_WHAT YOU ARE ASKED TO DO_.
Where the line containing "This screenshot has" appears, start repeating, and continue exactly through the last line below, adding nothing. Include no pictures.

(Screenshot grounding data)
---
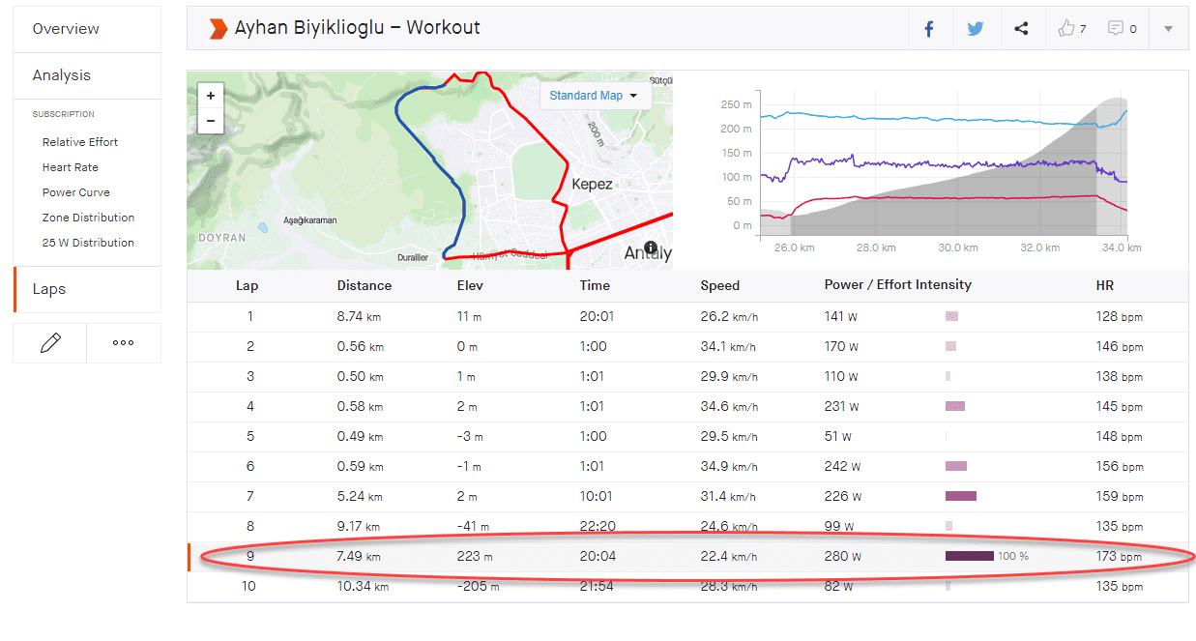Switch to the Analysis section
Image resolution: width=1196 pixels, height=641 pixels.
click(x=62, y=75)
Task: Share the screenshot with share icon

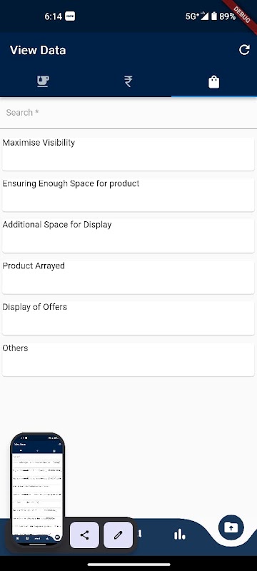Action: click(x=84, y=535)
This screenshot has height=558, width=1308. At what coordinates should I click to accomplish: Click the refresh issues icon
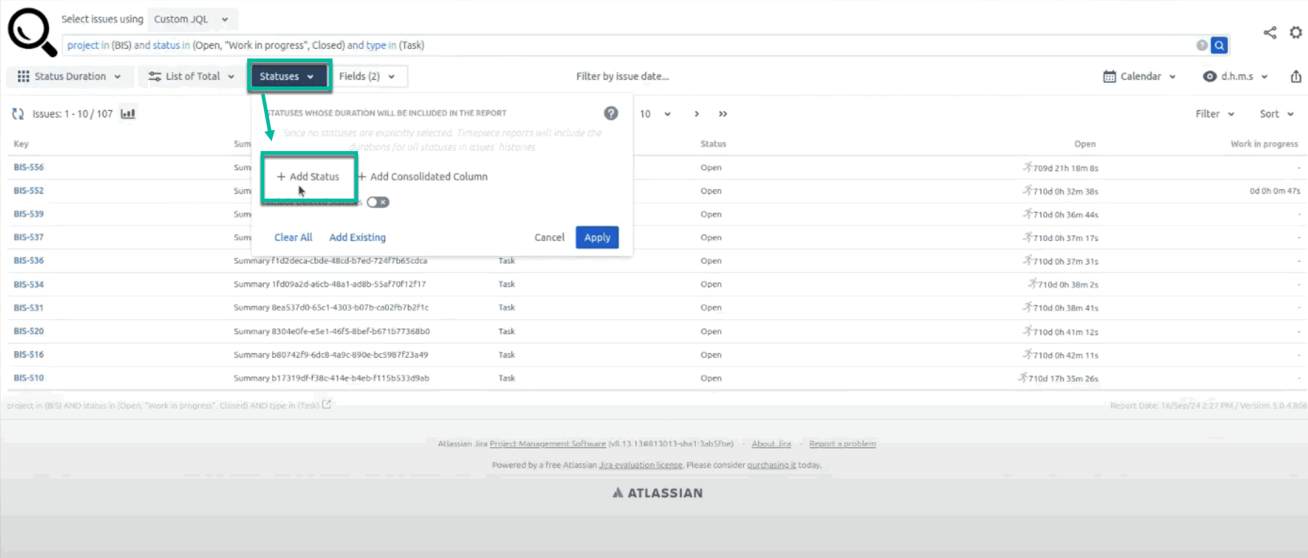coord(18,114)
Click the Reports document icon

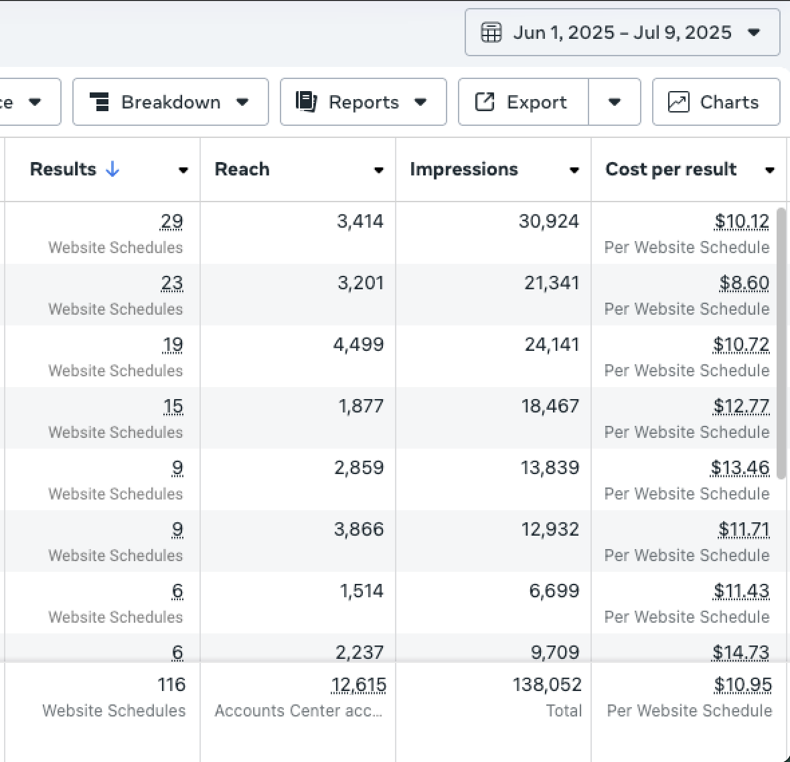tap(306, 102)
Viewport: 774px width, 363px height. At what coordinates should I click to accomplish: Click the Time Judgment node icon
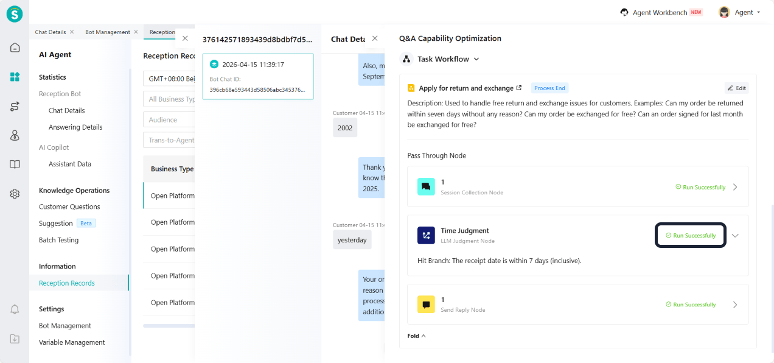pos(426,235)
---
_ANSWER SPACE_.
This screenshot has height=558, width=1308. At what coordinates should I click to accomplish: Click the refresh issues icon
coord(18,114)
Click the Reports document icon

tap(306, 102)
Viewport: 774px width, 363px height. At what coordinates should I click to accomplish: Click the Time Judgment node icon
pos(426,235)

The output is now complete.